◆ THE DATA:
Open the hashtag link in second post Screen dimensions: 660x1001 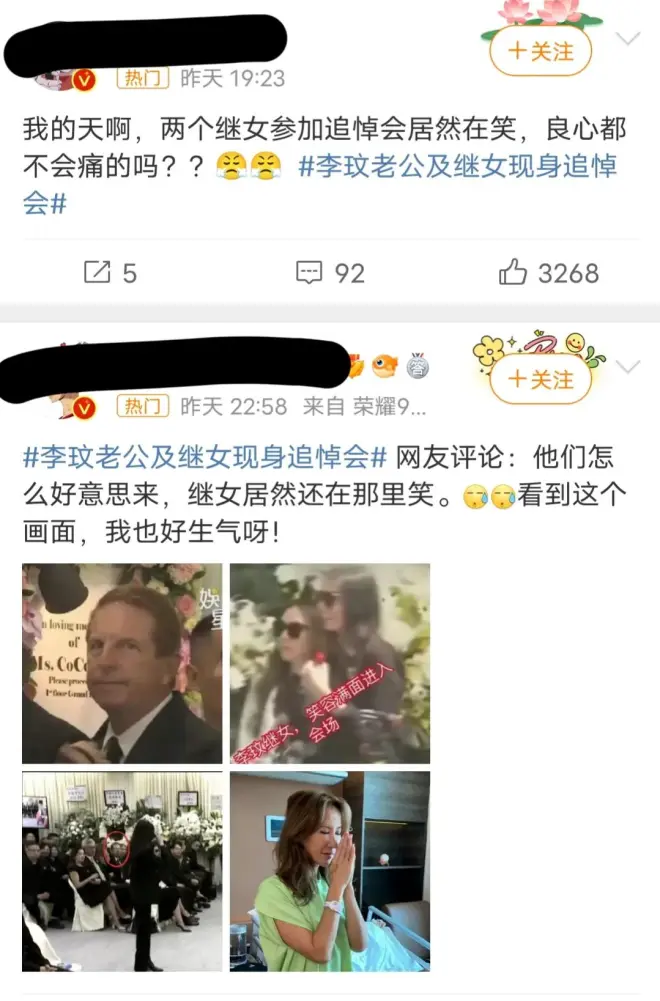click(x=205, y=457)
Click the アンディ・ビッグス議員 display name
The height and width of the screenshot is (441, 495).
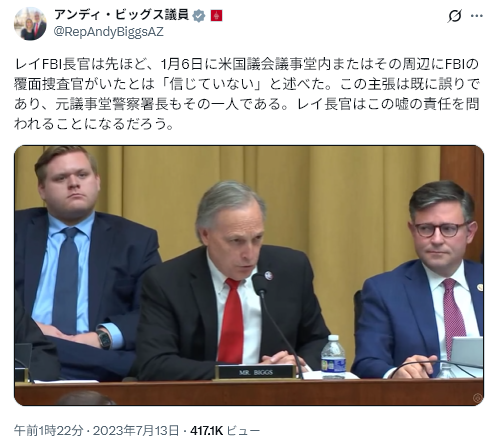(121, 15)
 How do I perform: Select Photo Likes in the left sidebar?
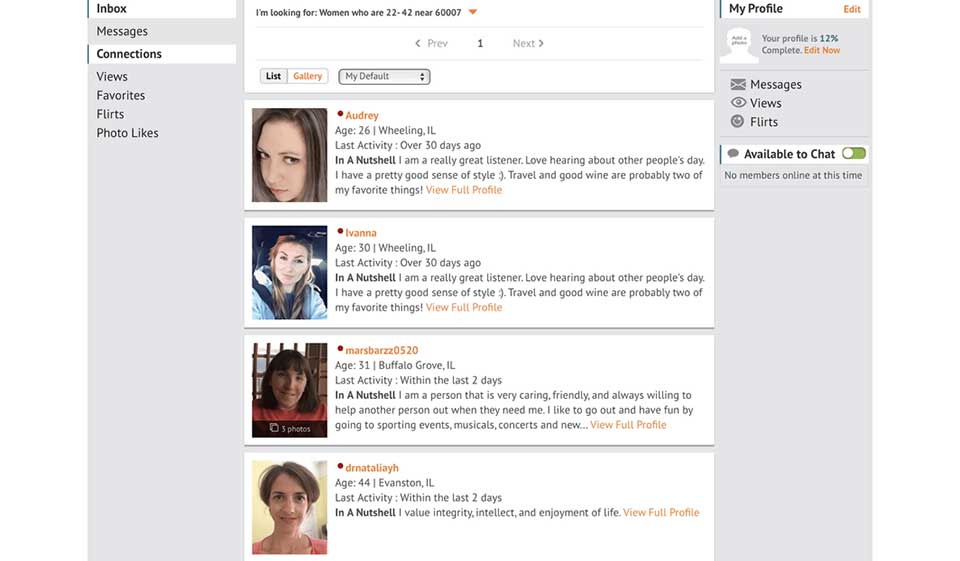pos(127,133)
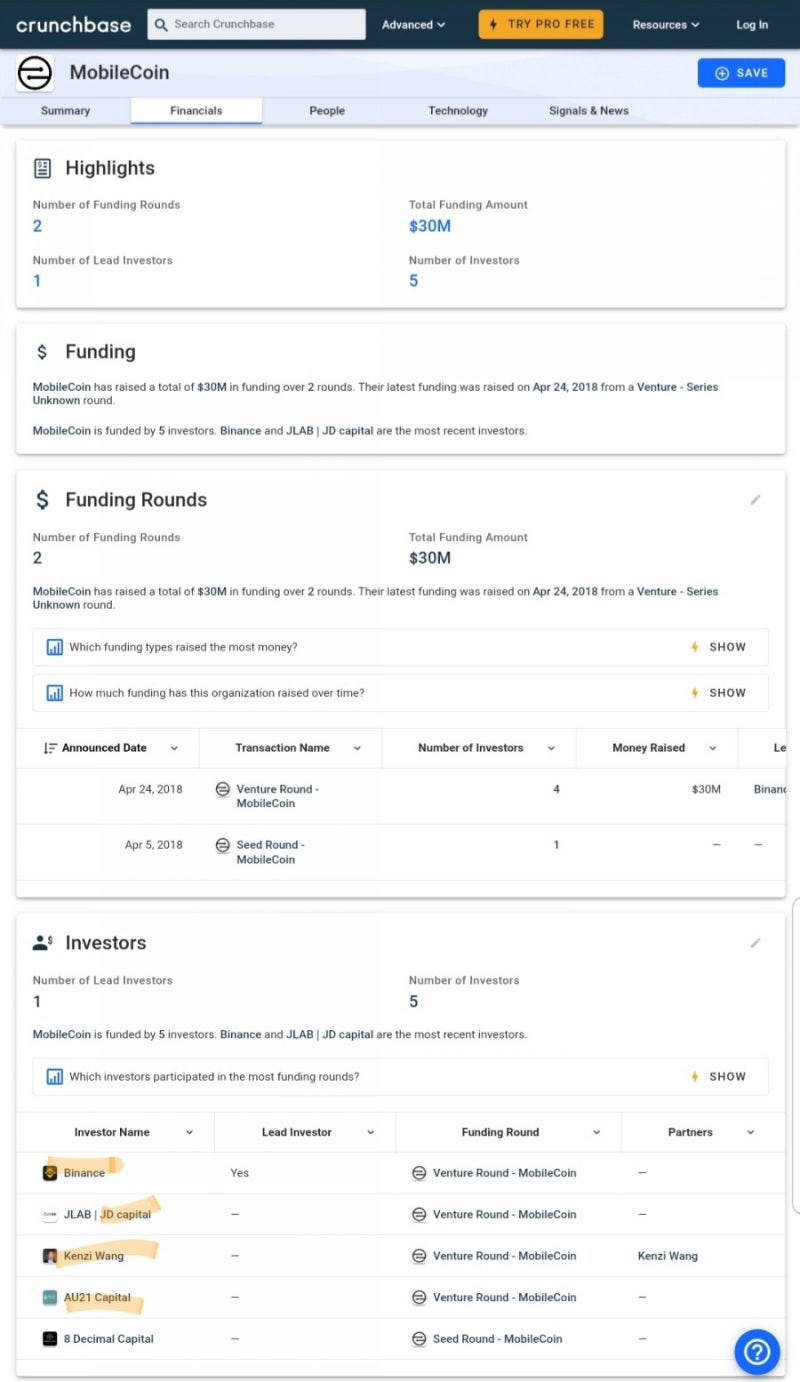Click the Try Pro Free button

pyautogui.click(x=541, y=24)
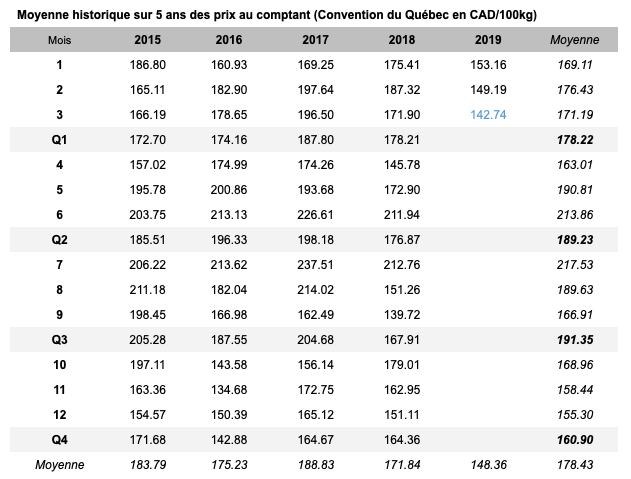
Task: Select the Moyenne row label at bottom
Action: [59, 465]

◆ DESCRIPTION OF THE TASK:
Beginning at the line with "Click the アンディ・ビッグス議員 display name", reproduce word for word each line through the last line of the records. Include both ends but no pictures.

◆ SOLUTION BELOW:
Click the アンディ・ビッグス議員 display name
The height and width of the screenshot is (441, 495).
(121, 15)
 How do I perform: Select Photo Likes in the left sidebar?
pos(127,133)
Click the Try Pro Free button

pyautogui.click(x=541, y=24)
Task: Select the Moyenne row label at bottom
Action: [59, 465]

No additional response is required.